*YOUR GOAL*
In the material below, find the line that contains "Komplikace v těhotenství (40, 2209)" and the line that contains "Lukáš (87, 1961)", then write out exactly those two lines and everything between them.

*DATA FOR THIS TASK*
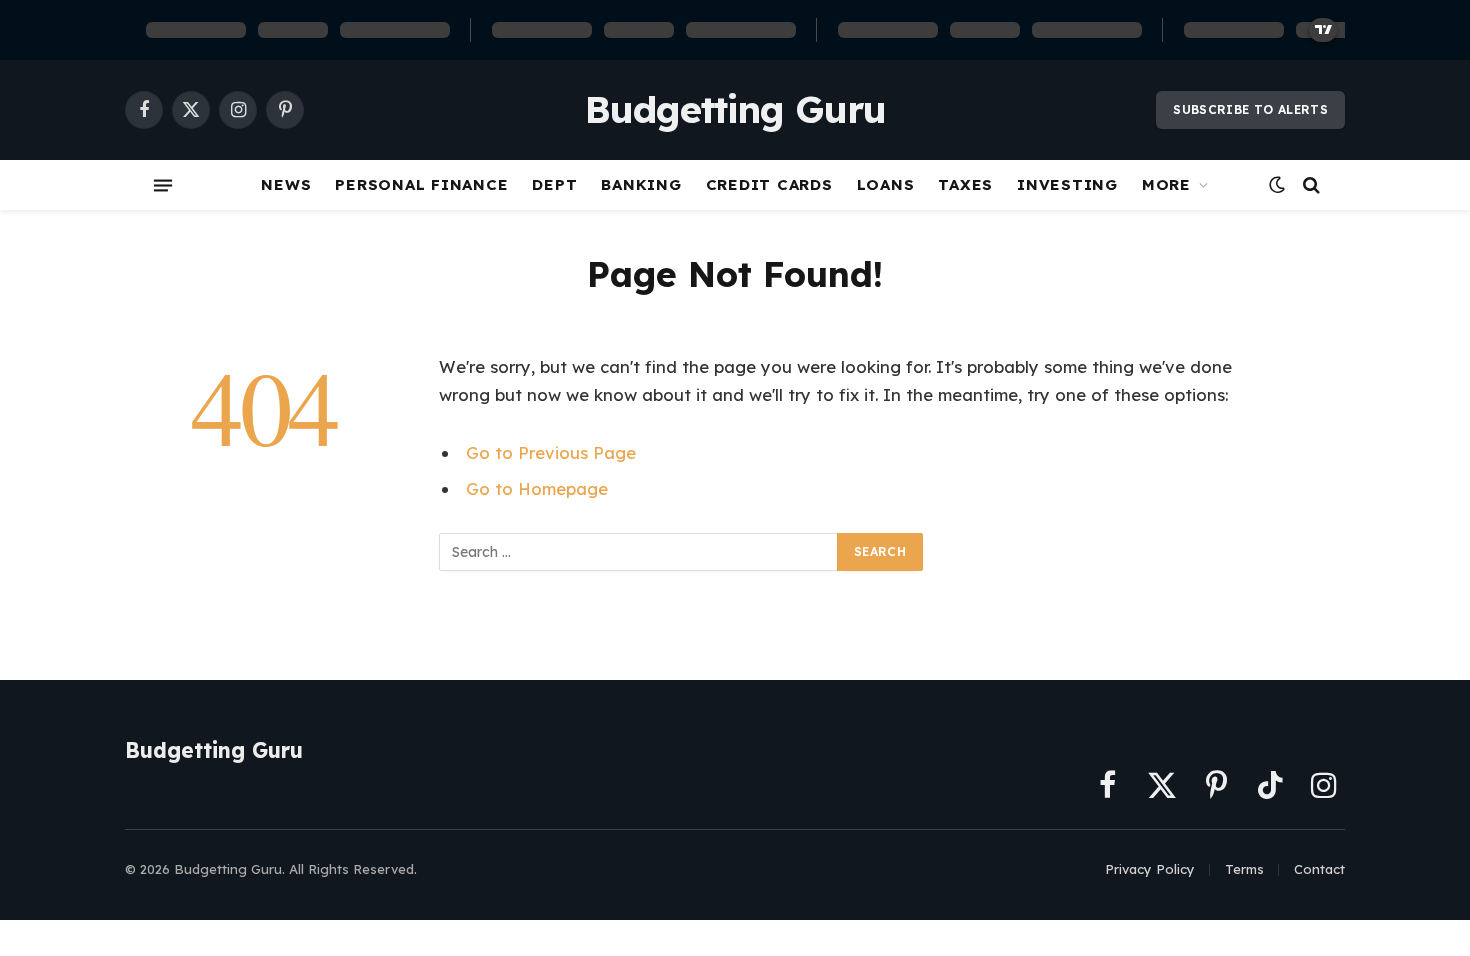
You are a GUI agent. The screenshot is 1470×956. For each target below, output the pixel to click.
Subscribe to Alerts (1250, 109)
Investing (1067, 184)
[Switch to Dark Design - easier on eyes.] (1277, 185)
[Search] (1309, 185)
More (1166, 184)
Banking (641, 184)
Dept (554, 184)
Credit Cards (769, 184)
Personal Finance (421, 184)
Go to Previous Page (551, 452)
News (286, 184)
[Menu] (163, 185)
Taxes (965, 184)
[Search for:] (639, 552)
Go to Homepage (537, 488)
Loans (886, 184)
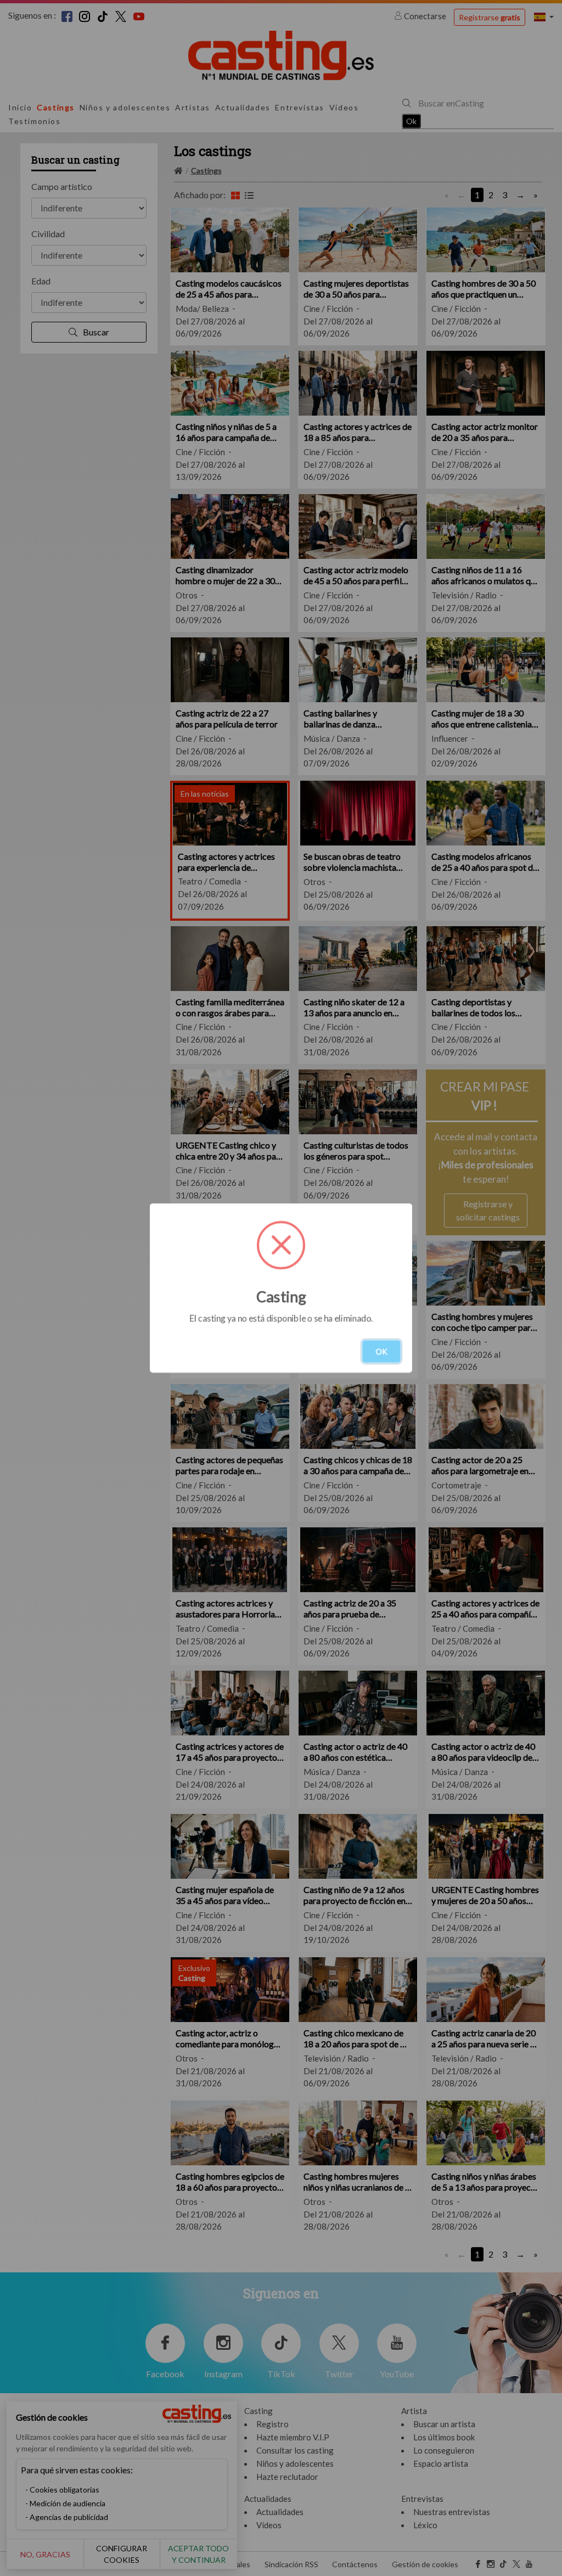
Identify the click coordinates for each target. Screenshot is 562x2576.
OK (381, 1351)
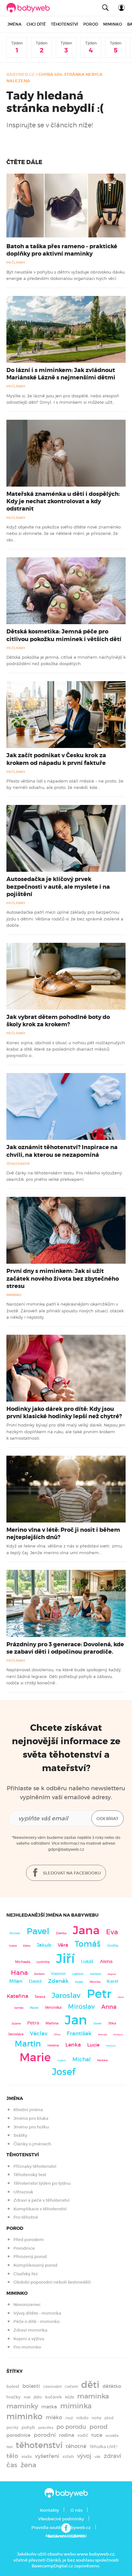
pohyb (28, 2427)
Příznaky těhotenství (34, 2166)
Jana (86, 1930)
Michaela (22, 1962)
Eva (112, 1932)
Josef (63, 2072)
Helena (53, 2045)
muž (69, 2418)
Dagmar (112, 1974)
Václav (38, 2033)
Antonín (111, 2045)
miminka (76, 2406)
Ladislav (78, 1974)
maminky (22, 2406)
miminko (24, 2416)
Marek (34, 2007)
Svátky (20, 2135)
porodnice (18, 2435)
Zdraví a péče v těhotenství (41, 2200)
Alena (106, 1961)
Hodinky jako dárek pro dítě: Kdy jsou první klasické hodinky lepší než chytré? (64, 1412)
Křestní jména (28, 2109)
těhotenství (39, 2445)
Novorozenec (27, 2304)
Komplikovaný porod (35, 2265)
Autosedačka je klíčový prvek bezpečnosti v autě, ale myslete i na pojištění (58, 886)
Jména (14, 24)
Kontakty (49, 2510)
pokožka (45, 2427)
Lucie (93, 2045)
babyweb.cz (20, 74)
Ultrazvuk (23, 2192)
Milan (15, 1981)
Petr (99, 1993)
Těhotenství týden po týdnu (41, 2183)
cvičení (71, 2386)
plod (108, 2417)
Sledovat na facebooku (71, 1873)
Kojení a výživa (28, 2338)
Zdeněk (58, 1980)
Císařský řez (25, 2274)
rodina (66, 2435)
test (9, 2447)
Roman (15, 1933)
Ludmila (43, 1962)
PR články (15, 262)
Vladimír (58, 1973)
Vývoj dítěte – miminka (37, 2313)
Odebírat (107, 1818)
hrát (27, 2397)
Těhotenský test (29, 2174)
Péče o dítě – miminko (36, 2321)
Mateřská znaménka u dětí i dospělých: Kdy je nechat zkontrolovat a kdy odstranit (63, 501)
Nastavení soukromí (66, 2536)
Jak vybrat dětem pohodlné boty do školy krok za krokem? (58, 1020)
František (79, 2033)
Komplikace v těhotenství (40, 2209)
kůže (69, 2397)
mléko (54, 2417)
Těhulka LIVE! (103, 2446)
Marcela (102, 2034)
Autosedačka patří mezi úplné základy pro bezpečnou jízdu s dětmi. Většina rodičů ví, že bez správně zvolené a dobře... (64, 919)
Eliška (26, 1945)
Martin (28, 2044)
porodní (45, 2435)
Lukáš (87, 1961)
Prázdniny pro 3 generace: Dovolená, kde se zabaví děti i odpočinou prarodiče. (65, 1648)
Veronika (53, 2007)
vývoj (84, 2456)
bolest (12, 2386)
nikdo (82, 2417)
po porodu (71, 2426)
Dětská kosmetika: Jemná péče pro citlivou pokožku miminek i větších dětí (63, 635)
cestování (52, 2386)
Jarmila (18, 2007)
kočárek (53, 2397)
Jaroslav (66, 1995)
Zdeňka (61, 1933)
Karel (112, 1981)
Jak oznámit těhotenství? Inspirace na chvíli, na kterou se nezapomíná (62, 1150)
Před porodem (28, 2239)
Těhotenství (64, 24)
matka (49, 2407)
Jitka (112, 2023)
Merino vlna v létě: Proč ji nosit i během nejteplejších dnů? (63, 1533)
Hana (19, 1972)
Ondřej (112, 1946)
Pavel (38, 1931)
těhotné (76, 2446)
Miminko (112, 24)
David (35, 1981)
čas (11, 2465)
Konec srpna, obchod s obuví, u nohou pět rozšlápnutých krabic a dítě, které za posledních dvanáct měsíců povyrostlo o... (65, 1049)
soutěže (112, 2435)
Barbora (39, 1974)
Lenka (73, 2044)
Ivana (13, 1946)
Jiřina (57, 2034)
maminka (93, 2396)
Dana (121, 1997)
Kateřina (17, 1996)
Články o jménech (32, 2144)
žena (28, 2465)
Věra (63, 1945)
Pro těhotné (25, 2217)
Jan (76, 2020)
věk (98, 2457)
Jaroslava (15, 2034)
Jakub (44, 1945)
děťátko (112, 2386)
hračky (13, 2397)
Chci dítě (36, 24)
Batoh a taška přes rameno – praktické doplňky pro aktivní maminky (61, 250)
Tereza (40, 1996)
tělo (12, 2456)
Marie (35, 2057)
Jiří (65, 1959)
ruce (96, 2435)
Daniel (98, 2023)
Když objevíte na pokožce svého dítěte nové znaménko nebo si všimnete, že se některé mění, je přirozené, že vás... (63, 533)
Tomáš (88, 1944)
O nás (76, 2510)
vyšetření (47, 2456)
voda (26, 2456)
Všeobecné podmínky (61, 2519)
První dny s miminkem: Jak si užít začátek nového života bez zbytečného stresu (62, 1278)
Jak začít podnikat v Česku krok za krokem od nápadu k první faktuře (56, 759)
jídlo (38, 2397)
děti (90, 2384)
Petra (33, 2023)
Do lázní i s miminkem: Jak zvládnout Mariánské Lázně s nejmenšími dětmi (60, 373)
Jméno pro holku (31, 2127)
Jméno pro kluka (30, 2118)
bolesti (31, 2386)
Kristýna (118, 2034)
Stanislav (95, 1974)
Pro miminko (27, 2347)
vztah (68, 2456)
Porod (90, 24)
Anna (109, 2006)
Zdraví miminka (30, 2330)
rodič (83, 2435)
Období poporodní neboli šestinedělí (52, 2282)
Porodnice (24, 2248)
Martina (51, 2023)
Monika (95, 1982)
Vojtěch (61, 2060)
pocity (12, 2427)
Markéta (102, 2060)
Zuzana (16, 2023)
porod (98, 2426)
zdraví (112, 2456)
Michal (81, 2059)
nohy (96, 2417)
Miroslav (81, 2006)
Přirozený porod (30, 2256)
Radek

*RESPONSE AREA*
Komplikace v těhotenství (40, 2209)
kůže (69, 2397)
mléko (54, 2417)
Těhulka LIVE! (103, 2446)
Marcela (102, 2034)
Autosedačka patří mezi úplné základy pro bezpečnou jízdu s dětmi. Většina rodičů ví, že bez správně zvolené a dobře... (64, 919)
Eliška (26, 1945)
Martin (28, 2044)
porodní (45, 2435)
Lukáš (87, 1961)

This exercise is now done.